Figures

A selection of figures created with R. Click on a thumbnail to see the full version and caption.

Academic figures

Science 2015

Distribution of 'intrinsic' or 'natural' extinction risk for animals in today's oceans. Figure 2 in Finnegan, Anderson, Harnik et al. 2015 Science.

Science 2015

Predictors of extinction risk in the marine fossil record over the last 23 million years. Figure 1 in Finnegan, Anderson, Harnik et al. 2015 Science.

Harnik et al. 2012

Summarizing all known marine extinction risk across ancient, historical, and modern times. Figure 2 in Harnik et al. 2013 TREE.

Phillis et al.

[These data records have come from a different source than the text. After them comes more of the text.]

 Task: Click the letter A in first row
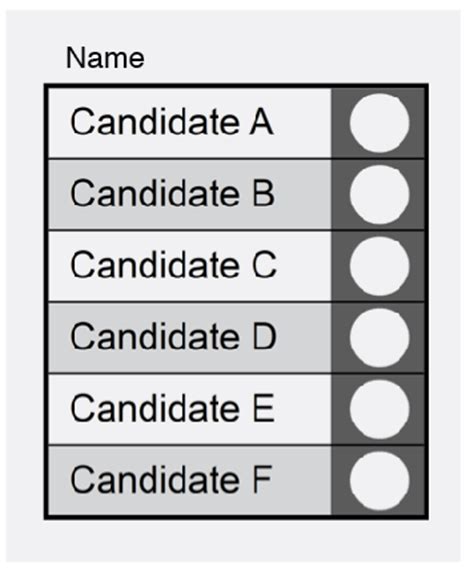tap(261, 122)
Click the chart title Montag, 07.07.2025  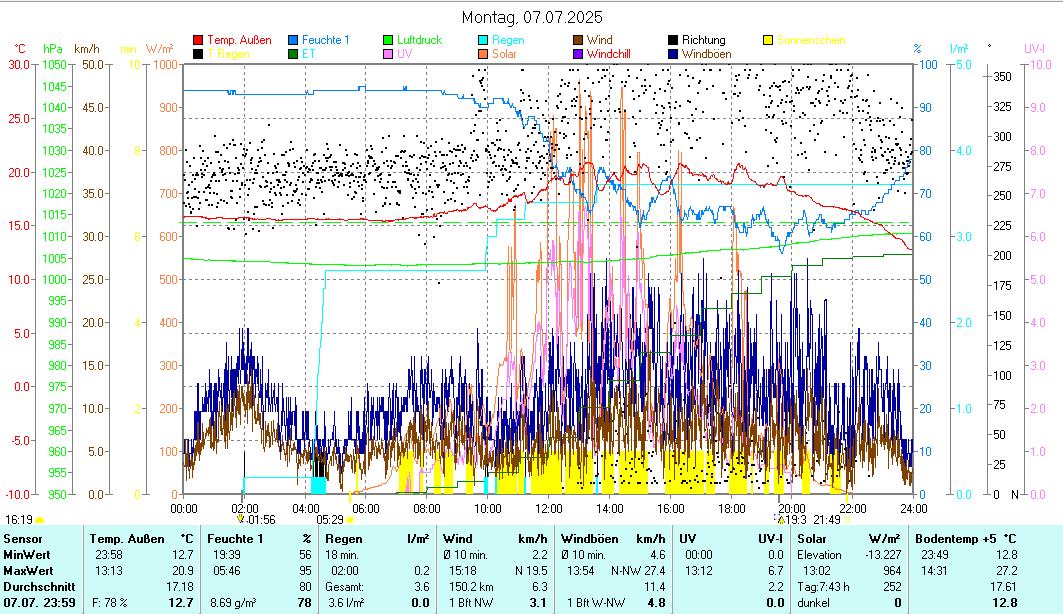[x=532, y=18]

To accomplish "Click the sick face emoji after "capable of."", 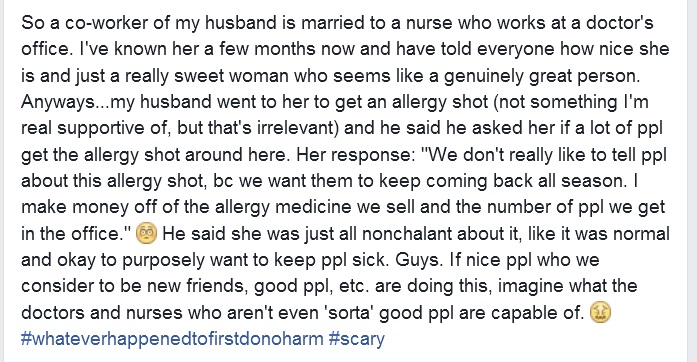I will click(600, 313).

DDT

History of DDT contamination. Figure 3 in Phillis et al. 2013 Conservation Letters (PDF).

F/FMSY RAM database map

Trends in global fisheries exploitation. Developed with Cole Monnahan at the University of Washington for the RAM Legacy Stock Assessment Database. The area of circles reflects the number of stock assessments for the region. The colour reflects biomass relative to biomass at maximum sustainable yield.

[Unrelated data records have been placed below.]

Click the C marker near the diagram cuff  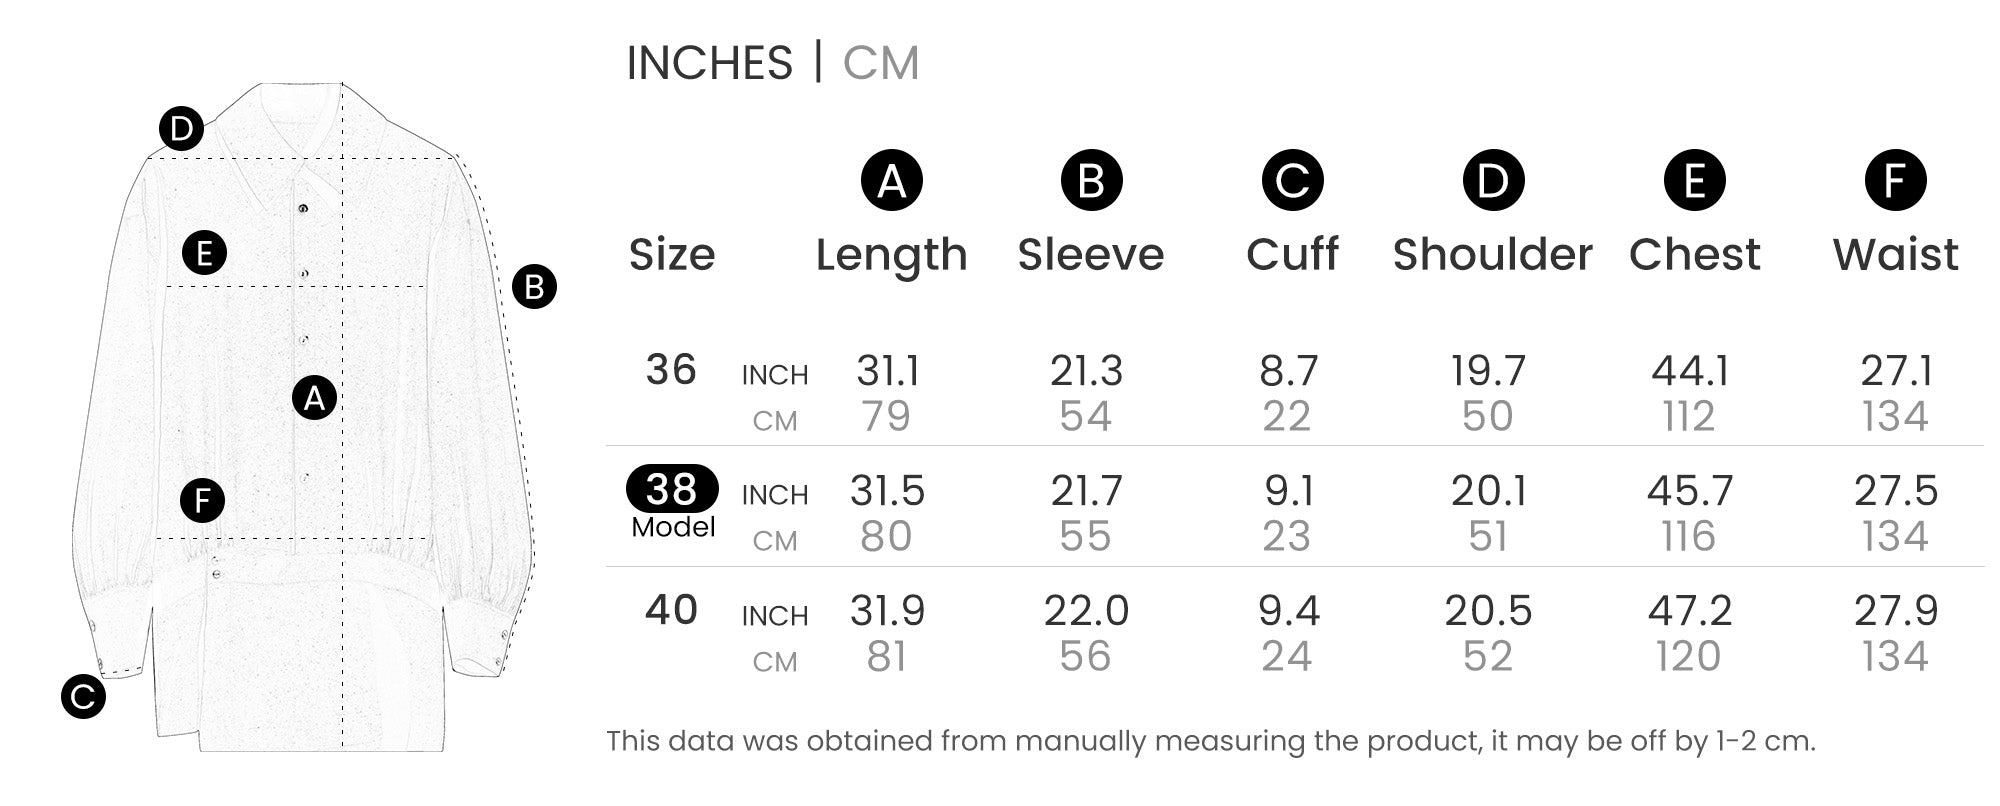[x=83, y=697]
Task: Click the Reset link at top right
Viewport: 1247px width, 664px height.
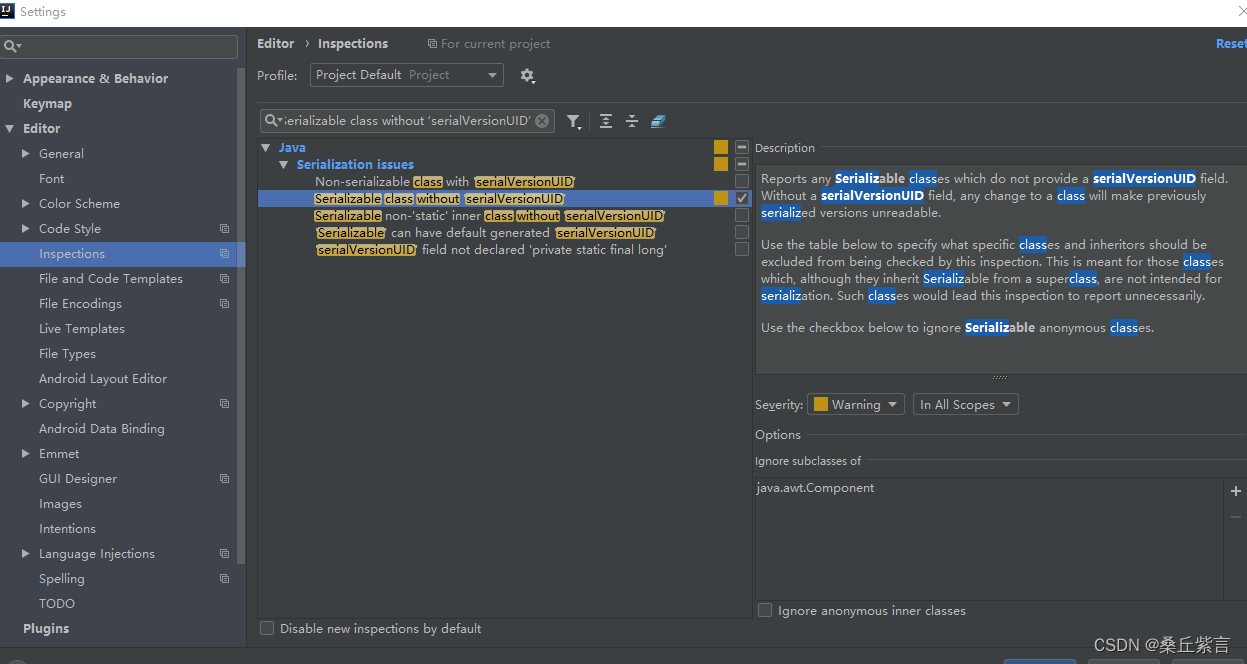Action: point(1230,43)
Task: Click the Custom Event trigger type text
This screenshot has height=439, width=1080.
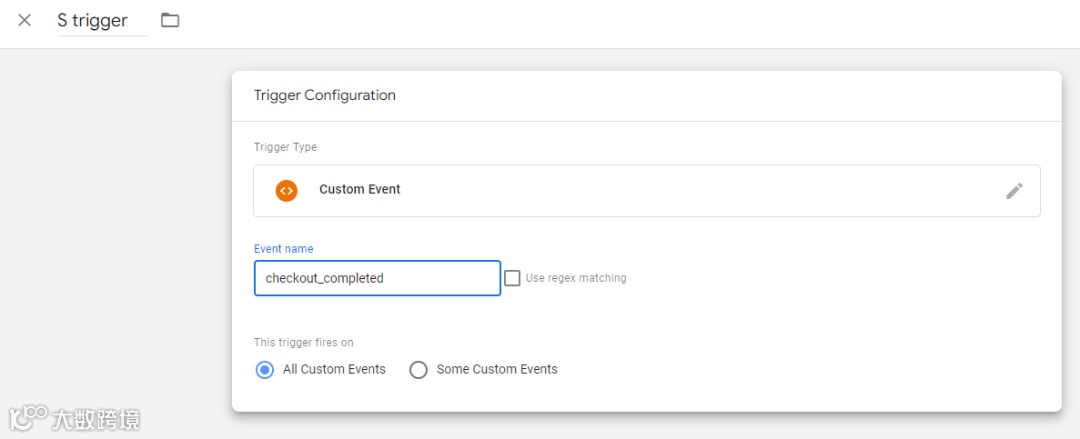Action: pyautogui.click(x=360, y=190)
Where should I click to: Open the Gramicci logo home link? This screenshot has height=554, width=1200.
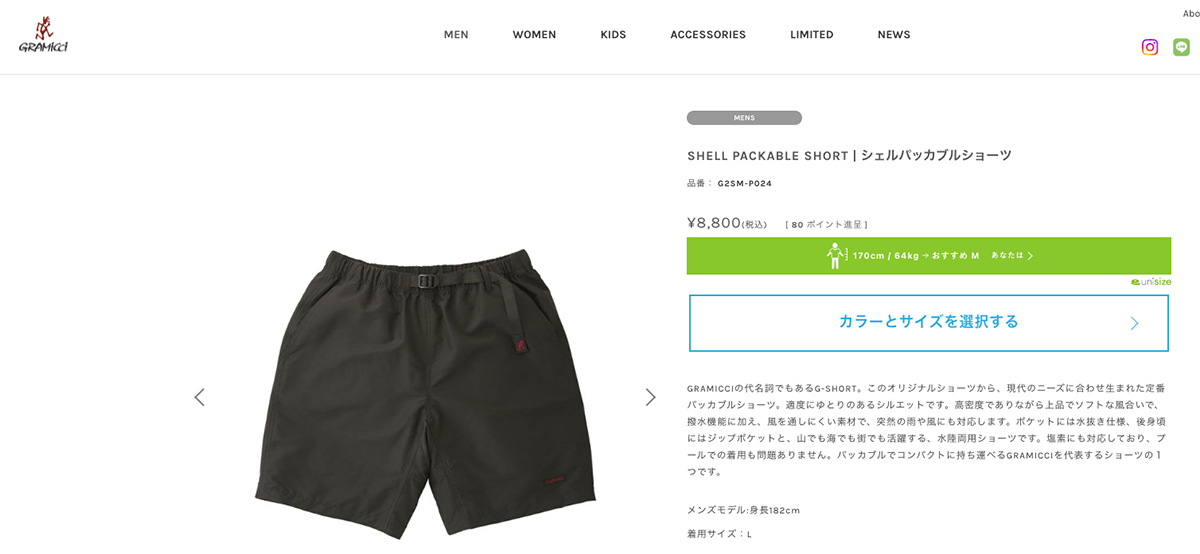[43, 35]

Anderson et al. sea cucumbers

Serial exploitation of global sea cucumber fisheries. Figure 1 in Anderson oet al. 2011 Fish and Fisheries (PDF).

Non-academic figures

moviestar

Movie collection. Each line represents a movie. The length of a line indicates the year it was released. Higher-rated and more popular movies on the IMDb are brighter and layered on top. The lines are arranged within movie genres and the genre categories are sized so the density of lines within each genre is equal. Within each genre the location of each line is random, so each run of the code produces a slightly different appearance.

photos-exif

Photography history. Colour indicates the average time of day the photos were taken at. The height of each line represents the number of photos taken per day. I extracted the event names and photo data from the file structure and EXIF photo data.